PROBLEM STATEMENT ::
Please keep pictures out and return the lines below exactly, from the one holding "You are a computer-use" through the last, both included.

Collected data:
···
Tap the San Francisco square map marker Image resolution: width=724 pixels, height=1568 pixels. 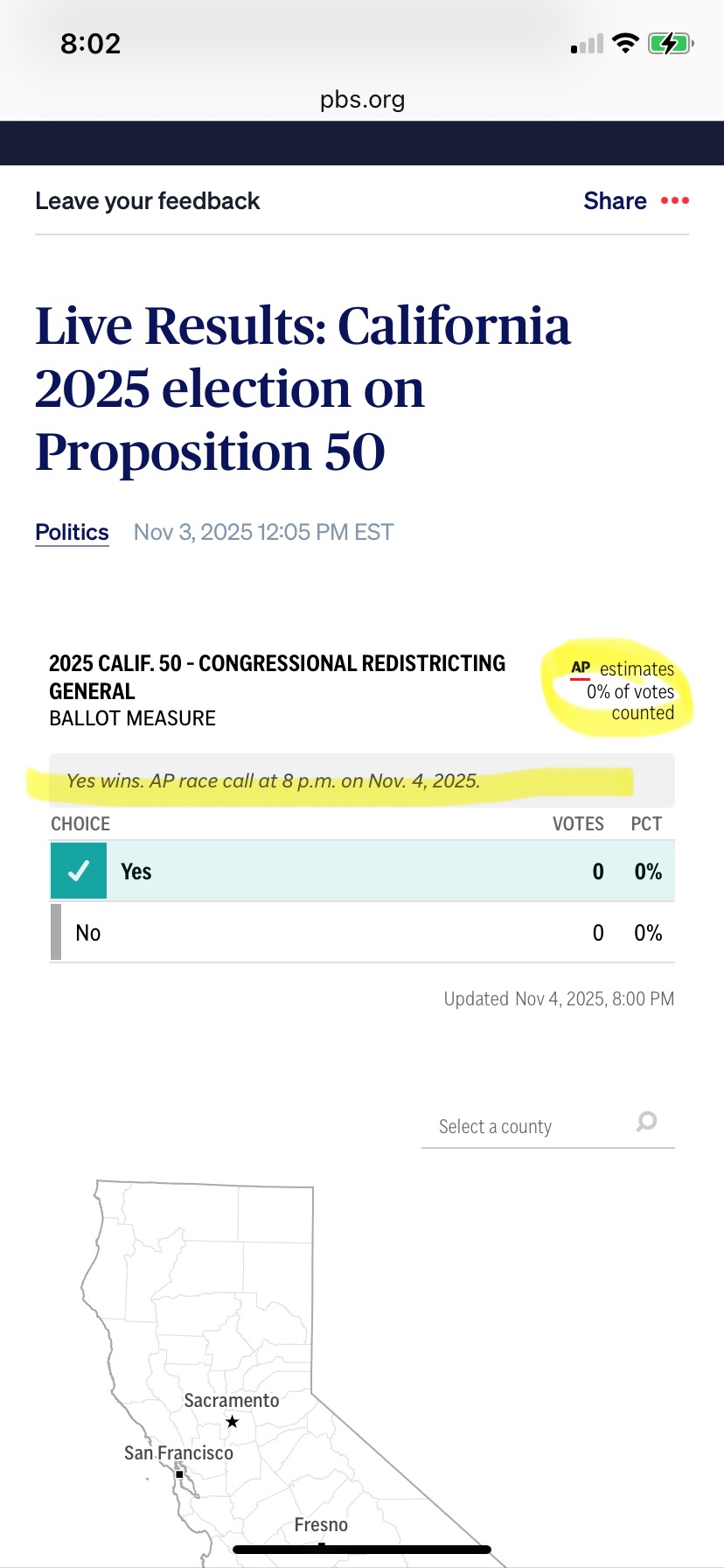click(179, 1474)
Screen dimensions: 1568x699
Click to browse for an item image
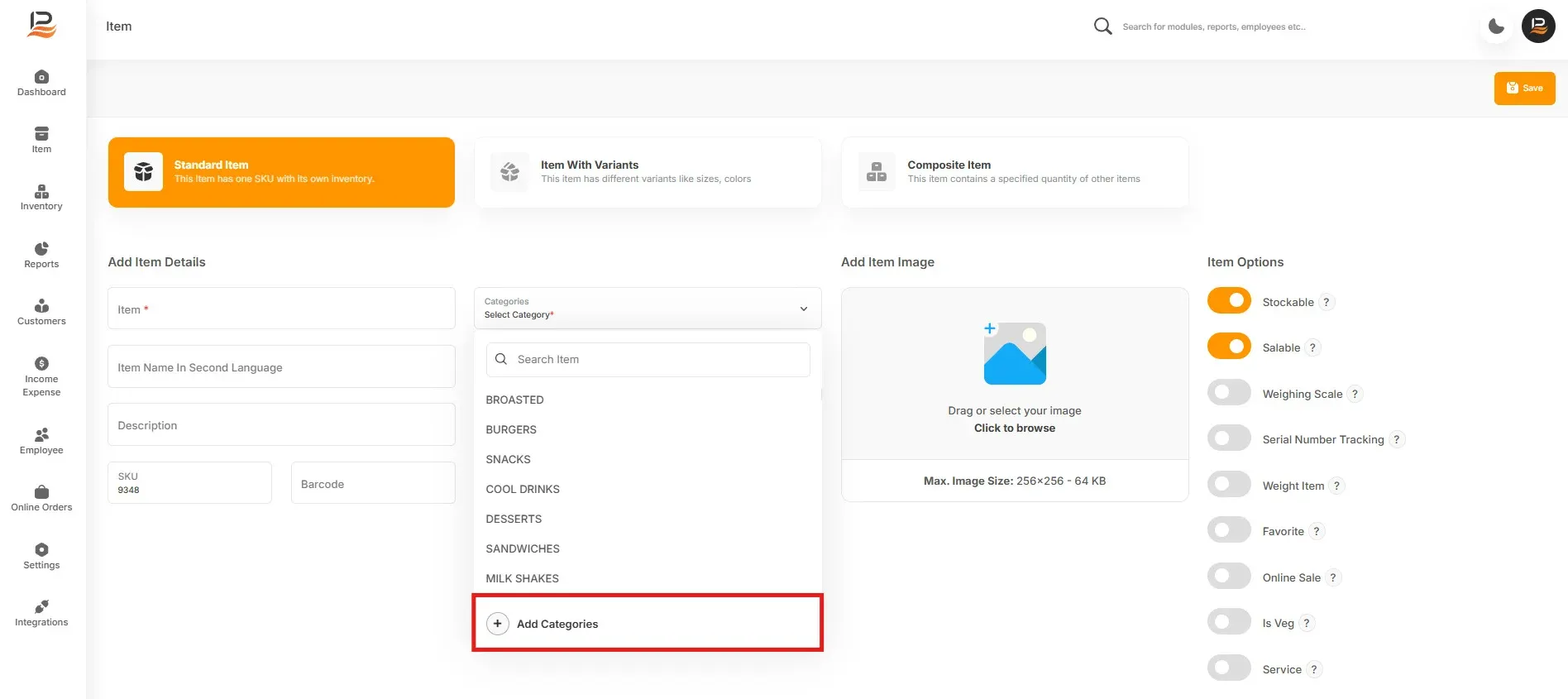tap(1015, 428)
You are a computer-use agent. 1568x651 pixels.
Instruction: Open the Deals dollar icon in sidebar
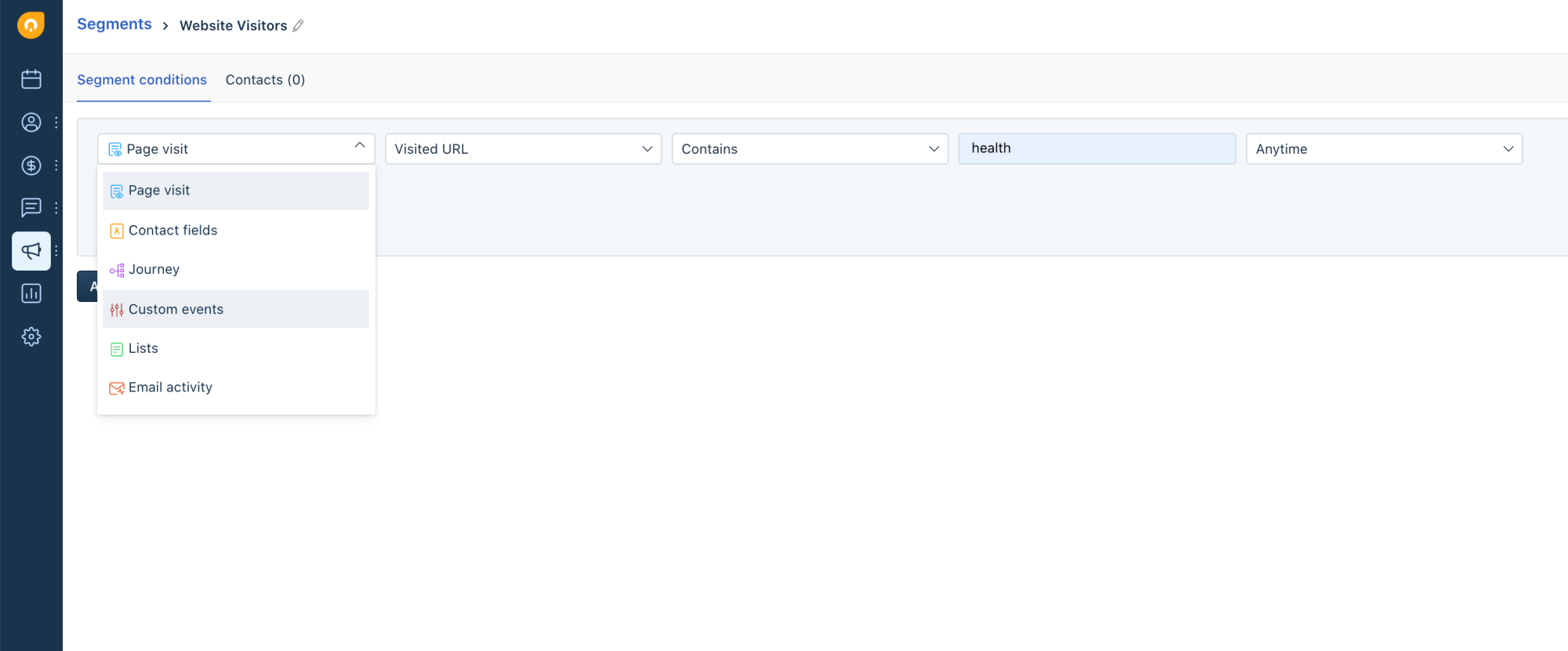(x=31, y=165)
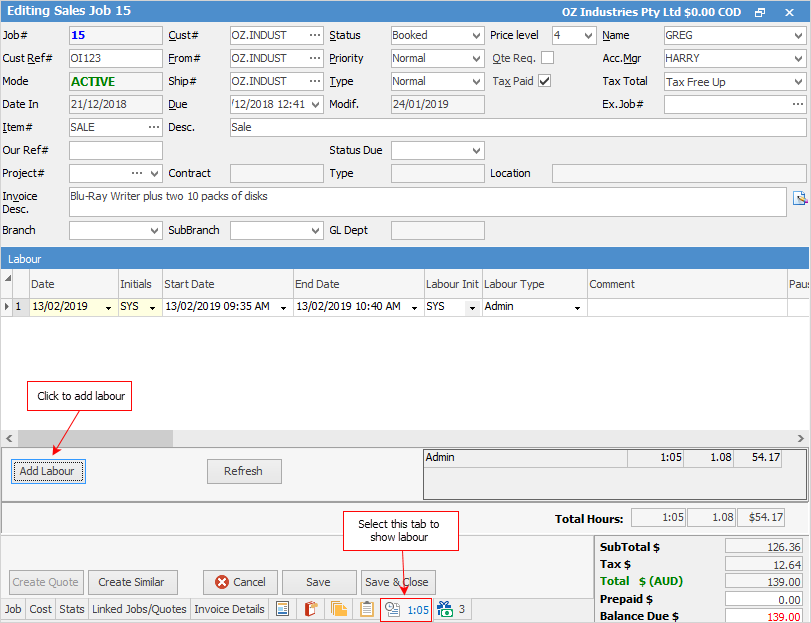Open the stacked yellow documents icon tab
Screen dimensions: 811x623
[x=339, y=609]
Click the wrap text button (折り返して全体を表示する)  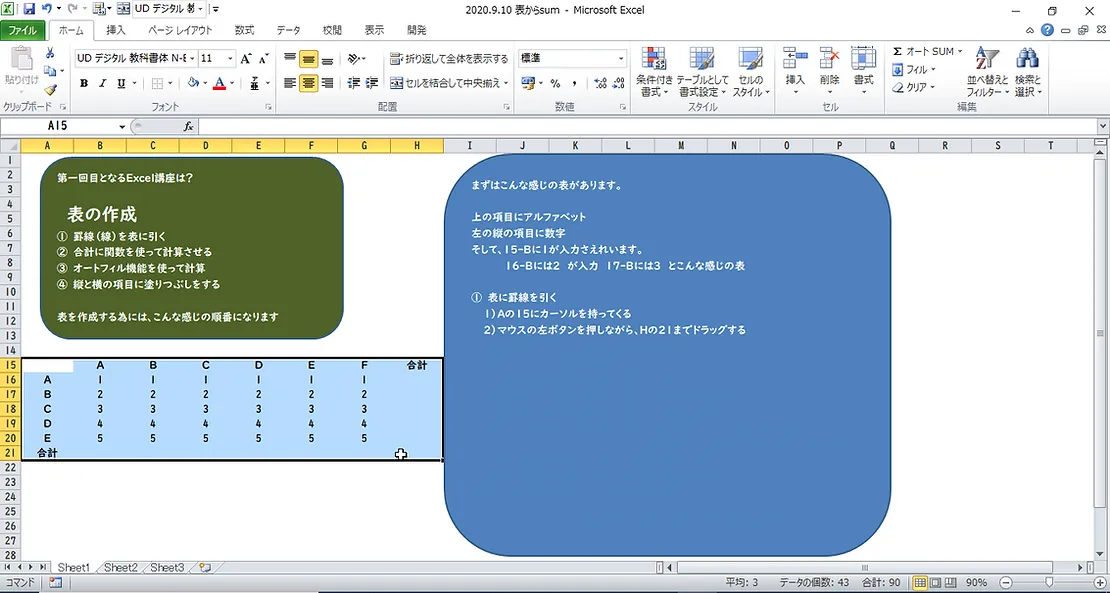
···
OUTPUT FOR THIS EXERCISE ::
You are a computer-use agent. 1568x651 pixels.
Instruction: Open the Deals dollar icon in sidebar
(x=31, y=165)
Open the stacked yellow documents icon tab
Screen dimensions: 811x623
[x=339, y=609]
Click the wrap text button (折り返して全体を表示する)  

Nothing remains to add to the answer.